But, yeah, I should get a Gigabit switch one of these days and see if the wiring between the rooms can work at that speed. But one thing at a time ;-)
#7 Updated by Greg Farnum almost 10 years ago
- Assignee set to Greg Farnum
Sorry Alexandre, I guess we lost this in the shuffle.
A programmatic solution based on log size is certainly possible, but probably overkill. Can you post up some or all of that 60MB logm file? I don't know of anything offhand that should produce a file that large, and in my testing logm messages are generally measured in the hundreds of bytes!
#8 Updated by Alexandre Oliva almost 10 years ago
'fraid I no longer have that log file :-(
From what I remember, it had lots of messages from a bunch of osds each reporting multiple times the failure of lots of other osds, and doing so over and over and over until I restarted enough monitors to (I hoped) get the system going. In this case, the elected monitor consolidated all the thousands (?) of received messages into a single log update, and that one took longer to propagate than the post-election recovery time-out.
I gather this might occur in any scenario in which a majority of the monitors and osds is brought down for an extended period (rather than becoming a separate partition), and the rest of the cluster keeps running, trying to get enough quorum for an election and accumulating osd failure messages. I can't tell how unlikely this sort of scenario is to tell whether this is an important case to fix.
As for myself, I haven't run into the problem again, we have a relatively easy work-around documented in this bug report, and my clustered servers are now on a Gigabit network (yay! :-)

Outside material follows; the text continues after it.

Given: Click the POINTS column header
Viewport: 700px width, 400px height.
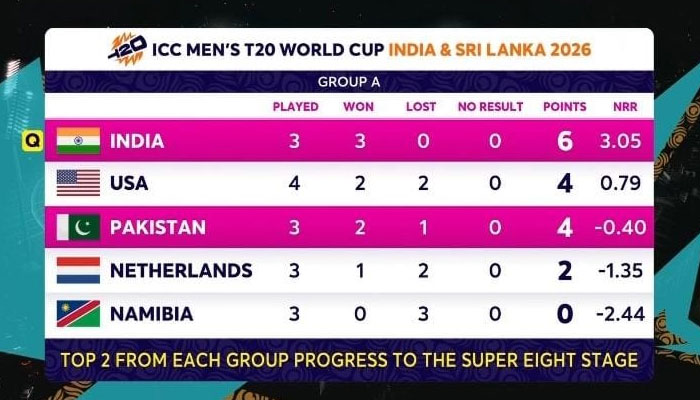Looking at the screenshot, I should [564, 107].
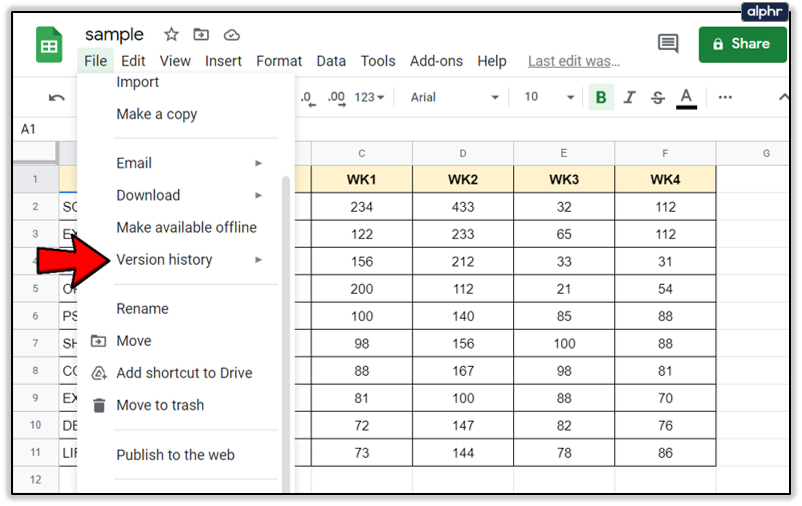Toggle italic formatting

pos(629,97)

#10 Updated by Alexandre Oliva over 9 years ago
It happened again, even on the Gbps network. After two mons failed, the third kept accummulating messages in logm for a few hours. logm/19127 grew up to 100m, and last_committed was 19126. When the others came back up, it succeeded in transferring the 100m to them, but they wouldn't commit it, starting new elections instead. I ended up moving the logm file aside, enabling them to complete recovery. I saved the logm file on all monitors, and I have the logs for mon.1 (the one that survived) and the other two. Greg, let me know if you'd like to have a look at them when you get back from vacations.
#11 Updated by Sage Weil over 9 years ago
- Status changed from Won't Fix to In Progress
- Assignee deleted (
- Target version changed from v0.27 to v0.29
Can you attach a tarball of one of the mon directories with the big files? It's possible this is a side effect of a logging bug. I also want to make sure I understand the issue before we plan any fixes.